Mr David Viner is an English folk and blues musician from London, England, described by "Glorious Noise" online music magazine as "an accomplished guitarist, a roguish vocalist and a skillful lyricist".

In the early 2000s he was "adopted" by the Detroit garage scene, recording his eponymous debut album with members of the Soledad Brothers and Von Bondies.

Returning to London, he continued to record and release music, and toured extensively, including supporting the White Stripes on their last European tour, and opening for Dr John and Spiritualized.

Viner currently lives in Norfolk, where he grows organic heritage vegetables and keeps rare breed chickens.

*CHALLENGE 1*
In the David Viner biography, which bands' members recorded his debut album with him?
*CHALLENGE 2*
Transcribe the David Viner biography word for word, starting at "Returning to London, he" and going up to and including "John and Spiritualized.".

*EXTRACTED RECORDS*
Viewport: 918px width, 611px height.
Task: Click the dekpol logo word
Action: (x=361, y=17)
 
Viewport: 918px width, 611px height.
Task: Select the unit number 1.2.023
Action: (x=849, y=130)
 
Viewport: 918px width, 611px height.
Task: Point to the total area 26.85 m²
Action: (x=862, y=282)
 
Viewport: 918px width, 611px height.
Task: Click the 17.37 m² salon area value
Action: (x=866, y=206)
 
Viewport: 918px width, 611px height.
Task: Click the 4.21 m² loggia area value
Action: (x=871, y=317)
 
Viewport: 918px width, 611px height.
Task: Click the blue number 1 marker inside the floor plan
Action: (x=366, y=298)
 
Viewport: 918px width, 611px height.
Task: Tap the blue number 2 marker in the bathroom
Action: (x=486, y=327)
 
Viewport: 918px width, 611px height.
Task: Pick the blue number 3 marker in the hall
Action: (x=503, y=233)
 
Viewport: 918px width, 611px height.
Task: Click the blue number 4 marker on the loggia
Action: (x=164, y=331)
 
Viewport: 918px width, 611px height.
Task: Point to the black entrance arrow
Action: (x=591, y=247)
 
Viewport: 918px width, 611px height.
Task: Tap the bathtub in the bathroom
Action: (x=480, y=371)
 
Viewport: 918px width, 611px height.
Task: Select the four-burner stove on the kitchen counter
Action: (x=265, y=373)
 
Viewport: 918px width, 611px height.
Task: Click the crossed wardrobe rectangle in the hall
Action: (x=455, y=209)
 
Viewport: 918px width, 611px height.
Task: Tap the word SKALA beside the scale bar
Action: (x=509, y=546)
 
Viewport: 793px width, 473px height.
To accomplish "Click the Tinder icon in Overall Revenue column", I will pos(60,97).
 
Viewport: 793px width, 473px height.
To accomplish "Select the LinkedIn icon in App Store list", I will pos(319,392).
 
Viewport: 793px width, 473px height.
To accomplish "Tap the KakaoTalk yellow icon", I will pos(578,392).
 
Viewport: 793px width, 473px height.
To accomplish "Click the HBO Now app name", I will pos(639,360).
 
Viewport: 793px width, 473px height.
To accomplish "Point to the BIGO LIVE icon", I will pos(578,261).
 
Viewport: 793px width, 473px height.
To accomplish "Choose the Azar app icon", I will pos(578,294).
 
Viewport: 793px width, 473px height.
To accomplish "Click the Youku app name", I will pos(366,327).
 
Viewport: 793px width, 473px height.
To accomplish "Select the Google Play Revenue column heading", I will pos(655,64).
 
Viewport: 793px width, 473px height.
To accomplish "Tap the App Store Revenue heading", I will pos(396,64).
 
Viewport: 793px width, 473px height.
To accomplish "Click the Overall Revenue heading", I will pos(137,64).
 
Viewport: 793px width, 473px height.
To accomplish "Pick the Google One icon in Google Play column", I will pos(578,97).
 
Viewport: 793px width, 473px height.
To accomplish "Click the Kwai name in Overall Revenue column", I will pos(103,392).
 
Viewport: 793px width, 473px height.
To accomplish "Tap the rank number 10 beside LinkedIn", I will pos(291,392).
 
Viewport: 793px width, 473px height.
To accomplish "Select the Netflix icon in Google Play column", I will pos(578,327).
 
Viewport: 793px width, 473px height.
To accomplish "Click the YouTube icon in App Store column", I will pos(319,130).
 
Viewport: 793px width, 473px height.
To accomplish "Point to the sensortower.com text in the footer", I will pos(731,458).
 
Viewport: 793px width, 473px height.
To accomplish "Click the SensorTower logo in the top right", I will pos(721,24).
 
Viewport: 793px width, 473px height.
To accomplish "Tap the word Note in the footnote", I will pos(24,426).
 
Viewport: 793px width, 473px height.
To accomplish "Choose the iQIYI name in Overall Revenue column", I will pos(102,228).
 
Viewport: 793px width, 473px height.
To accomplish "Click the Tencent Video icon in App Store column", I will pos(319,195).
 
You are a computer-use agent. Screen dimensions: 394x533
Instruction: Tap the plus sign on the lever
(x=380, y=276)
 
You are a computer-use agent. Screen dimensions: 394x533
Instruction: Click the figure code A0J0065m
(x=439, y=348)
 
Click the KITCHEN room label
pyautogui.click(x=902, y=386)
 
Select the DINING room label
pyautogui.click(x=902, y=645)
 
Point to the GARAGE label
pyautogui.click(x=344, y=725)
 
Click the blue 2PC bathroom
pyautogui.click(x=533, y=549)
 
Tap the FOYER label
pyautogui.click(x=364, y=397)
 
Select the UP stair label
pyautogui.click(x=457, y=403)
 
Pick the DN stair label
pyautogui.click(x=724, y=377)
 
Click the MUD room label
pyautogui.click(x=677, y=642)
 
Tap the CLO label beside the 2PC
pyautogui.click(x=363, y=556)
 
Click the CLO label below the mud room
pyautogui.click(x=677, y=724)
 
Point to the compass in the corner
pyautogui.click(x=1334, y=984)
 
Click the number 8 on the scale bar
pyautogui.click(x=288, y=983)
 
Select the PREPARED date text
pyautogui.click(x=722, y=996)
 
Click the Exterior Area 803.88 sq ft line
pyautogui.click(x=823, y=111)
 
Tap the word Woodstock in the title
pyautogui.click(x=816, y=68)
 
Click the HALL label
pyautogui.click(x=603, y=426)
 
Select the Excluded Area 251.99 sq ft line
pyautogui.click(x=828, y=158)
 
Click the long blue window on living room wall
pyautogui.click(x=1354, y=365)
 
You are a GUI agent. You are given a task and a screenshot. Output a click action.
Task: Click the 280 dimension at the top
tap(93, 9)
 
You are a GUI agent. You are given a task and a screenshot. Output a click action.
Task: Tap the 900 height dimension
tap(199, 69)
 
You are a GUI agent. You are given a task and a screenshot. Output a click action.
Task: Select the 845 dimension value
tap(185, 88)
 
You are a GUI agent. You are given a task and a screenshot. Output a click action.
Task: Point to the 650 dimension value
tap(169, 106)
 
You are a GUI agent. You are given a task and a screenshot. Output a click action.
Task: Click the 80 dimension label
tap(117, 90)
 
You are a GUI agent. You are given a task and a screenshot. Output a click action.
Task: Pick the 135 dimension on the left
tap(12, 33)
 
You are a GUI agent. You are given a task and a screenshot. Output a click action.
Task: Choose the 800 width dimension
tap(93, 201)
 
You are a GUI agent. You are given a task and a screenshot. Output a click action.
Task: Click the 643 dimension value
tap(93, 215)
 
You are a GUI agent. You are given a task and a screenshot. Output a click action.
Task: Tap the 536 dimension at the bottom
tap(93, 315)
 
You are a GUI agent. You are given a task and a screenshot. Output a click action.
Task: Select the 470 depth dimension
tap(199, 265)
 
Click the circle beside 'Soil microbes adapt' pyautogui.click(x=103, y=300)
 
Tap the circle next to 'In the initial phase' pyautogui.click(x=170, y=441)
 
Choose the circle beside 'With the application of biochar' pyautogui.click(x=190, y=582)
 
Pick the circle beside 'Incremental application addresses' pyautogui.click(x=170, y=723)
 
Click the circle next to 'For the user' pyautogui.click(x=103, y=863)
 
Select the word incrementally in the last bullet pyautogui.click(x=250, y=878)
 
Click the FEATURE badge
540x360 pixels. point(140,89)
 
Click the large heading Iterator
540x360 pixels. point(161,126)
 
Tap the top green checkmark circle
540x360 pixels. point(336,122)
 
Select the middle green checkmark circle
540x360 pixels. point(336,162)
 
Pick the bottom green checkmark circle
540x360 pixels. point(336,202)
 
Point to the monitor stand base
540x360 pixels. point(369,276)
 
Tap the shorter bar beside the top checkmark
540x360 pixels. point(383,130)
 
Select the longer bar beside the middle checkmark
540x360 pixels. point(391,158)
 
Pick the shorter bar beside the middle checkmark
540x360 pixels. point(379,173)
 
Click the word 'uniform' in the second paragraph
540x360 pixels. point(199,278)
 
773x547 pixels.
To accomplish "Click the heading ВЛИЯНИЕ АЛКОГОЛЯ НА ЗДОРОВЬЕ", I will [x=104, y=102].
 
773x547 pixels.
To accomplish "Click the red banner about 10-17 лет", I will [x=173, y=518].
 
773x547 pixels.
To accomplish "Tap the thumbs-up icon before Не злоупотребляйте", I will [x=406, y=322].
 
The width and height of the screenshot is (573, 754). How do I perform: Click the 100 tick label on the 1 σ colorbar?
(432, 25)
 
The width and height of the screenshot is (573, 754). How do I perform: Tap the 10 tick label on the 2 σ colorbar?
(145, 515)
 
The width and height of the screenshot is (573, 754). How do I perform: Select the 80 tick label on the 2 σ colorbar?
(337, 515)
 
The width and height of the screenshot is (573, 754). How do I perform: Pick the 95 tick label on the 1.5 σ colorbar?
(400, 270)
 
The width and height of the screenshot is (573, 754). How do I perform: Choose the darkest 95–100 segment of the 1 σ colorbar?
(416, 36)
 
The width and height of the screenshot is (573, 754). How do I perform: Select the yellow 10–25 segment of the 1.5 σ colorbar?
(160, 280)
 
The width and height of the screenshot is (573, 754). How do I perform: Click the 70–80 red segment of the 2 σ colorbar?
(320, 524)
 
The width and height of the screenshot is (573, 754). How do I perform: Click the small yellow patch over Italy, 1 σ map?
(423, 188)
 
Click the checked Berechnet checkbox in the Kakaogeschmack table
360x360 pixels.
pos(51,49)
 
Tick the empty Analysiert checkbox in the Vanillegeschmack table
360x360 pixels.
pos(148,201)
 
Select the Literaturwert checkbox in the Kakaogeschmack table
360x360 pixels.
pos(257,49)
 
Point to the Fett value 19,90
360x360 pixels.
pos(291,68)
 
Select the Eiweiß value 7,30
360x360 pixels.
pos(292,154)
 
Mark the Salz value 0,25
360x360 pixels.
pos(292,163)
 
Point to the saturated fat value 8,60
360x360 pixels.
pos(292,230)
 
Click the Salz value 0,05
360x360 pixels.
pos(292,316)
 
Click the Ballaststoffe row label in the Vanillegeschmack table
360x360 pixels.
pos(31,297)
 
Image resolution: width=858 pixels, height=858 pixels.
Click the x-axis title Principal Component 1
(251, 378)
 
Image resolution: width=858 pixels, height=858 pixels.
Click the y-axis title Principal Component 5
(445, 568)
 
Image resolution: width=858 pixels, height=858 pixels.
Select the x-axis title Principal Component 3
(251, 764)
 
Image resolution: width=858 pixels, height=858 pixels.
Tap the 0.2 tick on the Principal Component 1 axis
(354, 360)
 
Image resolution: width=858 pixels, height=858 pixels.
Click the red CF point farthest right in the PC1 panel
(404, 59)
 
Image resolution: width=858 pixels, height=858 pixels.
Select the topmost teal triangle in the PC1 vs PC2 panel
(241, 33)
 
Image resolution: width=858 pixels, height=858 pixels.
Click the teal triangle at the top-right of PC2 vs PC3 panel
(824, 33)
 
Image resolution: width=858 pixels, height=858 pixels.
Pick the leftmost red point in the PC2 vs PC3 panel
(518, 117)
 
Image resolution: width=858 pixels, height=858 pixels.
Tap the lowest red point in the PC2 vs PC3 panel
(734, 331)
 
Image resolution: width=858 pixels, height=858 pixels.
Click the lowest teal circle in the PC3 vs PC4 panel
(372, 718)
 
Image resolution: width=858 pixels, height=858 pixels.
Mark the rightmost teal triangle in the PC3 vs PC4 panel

*EXERCISE ANSWER 1*
Members of the Soledad Brothers and Von Bondies recorded his eponymous debut album with him.

*EXERCISE ANSWER 2*
Returning to London, he continued to record and release music, and toured extensively, including supporting the White Stripes on their last European tour, and opening for Dr John and Spiritualized.